How the AI race is different
In the case of Y2K, the West (primarily, the US) sought Indian software engineers while in the case of the AI race it is actively restricting AI tech flow to India. During the final days of his presidency, Biden had issued rules for AI diffusion that divided the world into three tiers. Tier 1 countries enjoyed unfettered access to AI technology and included 18 close allies such as Australia, Belgium and Canada. Tier 3 countries such as China, Russia and Afghanistan on the other hand faced the most stringent restrictions. India along with the majority of the developing world was placed in tier 2 involving some restrictions in accessing the cutting-edge AI chips. The first few months of Trump 2.0 have only shown signs that the battle for supremacy in AI is only set to intensify.
While AI adds value to a myriad of industries and may create some new types of jobs, it will likely disrupt the employment sector in India. Y2K, on the other hand, ignited a chain reaction that ultimately created hundreds of thousands of jobs for engineers in India.

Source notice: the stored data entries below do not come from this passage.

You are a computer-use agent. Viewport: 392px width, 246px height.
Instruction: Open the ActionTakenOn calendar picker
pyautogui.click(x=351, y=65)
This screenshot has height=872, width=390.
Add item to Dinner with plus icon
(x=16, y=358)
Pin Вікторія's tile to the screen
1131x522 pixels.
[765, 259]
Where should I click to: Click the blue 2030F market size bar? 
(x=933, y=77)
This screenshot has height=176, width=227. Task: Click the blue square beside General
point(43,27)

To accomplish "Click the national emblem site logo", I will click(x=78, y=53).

Another difference between the Y2K moment and today is the shifting sands on immigration in the West. Indians software engineers took advantage of the relatively lax borders in the West to migrate in hordes in the 1990s through 2010s. Indian tech talent not just contributed immensely to their host economies, but also sent billions of dollars in remittances back to India. With a surge of anti-immigration stance in the US as well as Europe, the Indian AI engineers (especially those in the low-to-medium spectrum of talent) may find it difficult to migrate.
India Becoming the leader for the Global South
Although the recently approved INR 10300 crore IndiaAI Mission is a step in the right direction, it is inadequate in catapulting India to lead the global AI race — the investment required in terms of capital, human resources and education is in orders of magnitude higher than what is being done at the present. That said, India can still emerge as a leader for the Global South in the AI domain if the country prioritises the development and uptake of open AI hardware and software in the developing world. India has already demonstrated success with its digital public infrastructure export model and the country can recreate this success in the AI domain too. This is because developing countries caught in the cross-fire of US-China AI rivalry would benefit from access to open hardware and software that is not subject to a hegemon’s export controls. India can only seize the AI moment if it understands what it is and what it is not.